_ПОКАЗАННЫЙ ОТРЫВОК_
Но оставим мифологический язык: покуда наша воля остаётся прежней, наш мир не может быть другим. Правда, все хотят найти спасение из состояния печали и смерти; все хотели бы, как говорится, достигнуть вечного блаженства, войти в царство Божье, — но войти хотят они туда не на собственных ногах: им хотелось, бы, чтобы они были перенесены туда самым течением природы. Но это невозможно. Вот почему природа, хотя и никогда не допустит нас упасть и обратиться в ничто, но не может нас никуда и привести, кроме как в ту же природу. А как трудно существовать в качестве части природы, это на собственном опыте познаёт всякий из своей жизни и смерти..

_ДАННЫЕ_
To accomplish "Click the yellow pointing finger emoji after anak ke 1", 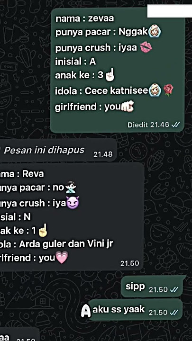I will pyautogui.click(x=43, y=230).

_УКАЗАНИЯ_
1 > Повторите дословно часть отрывка, начиная со слов «Но оставим мифологический» и дальше вплоть до слов «жизни и смерти..».
2 > Пожалуйста, определите, согласуется ли с отрывком каждое утверждение, ответив «да» или «нет» и приведя точную цитату, которая это решает: (a) пока наша воля остаётся прежней, наш мир не может быть другим; (b) все хотят войти в царство Божье на собственных ногах; (c) природа может допустить, чтобы мы обратились в ничто.
Данные являются отдельным материалом и к отрывку не относятся.

_ПОЛНЫЕ РЕШЕНИЯ_
1 >
Но оставим мифологический язык: покуда наша воля остаётся прежней, наш мир не может быть другим. Правда, все хотят найти спасение из состояния печали и смерти; все хотели бы, как говорится, достигнуть вечного блаженства, войти в царство Божье, — но войти хотят они туда не на собственных ногах: им хотелось, бы, чтобы они были перенесены туда самым течением природы. Но это невозможно. Вот почему природа, хотя и никогда не допустит нас упасть и обратиться в ничто, но не может нас никуда и привести, кроме как в ту же природу. А как трудно существовать в качестве части природы, это на собственном опыте познаёт всякий из своей жизни и смерти..

2 >
(a) Да: «покуда наша воля остаётся прежней, наш мир не может быть другим».
(b) Нет: «но войти хотят они туда не на собственных ногах».
(c) Нет: «природа, хотя и никогда не допустит нас упасть и обратиться в ничто».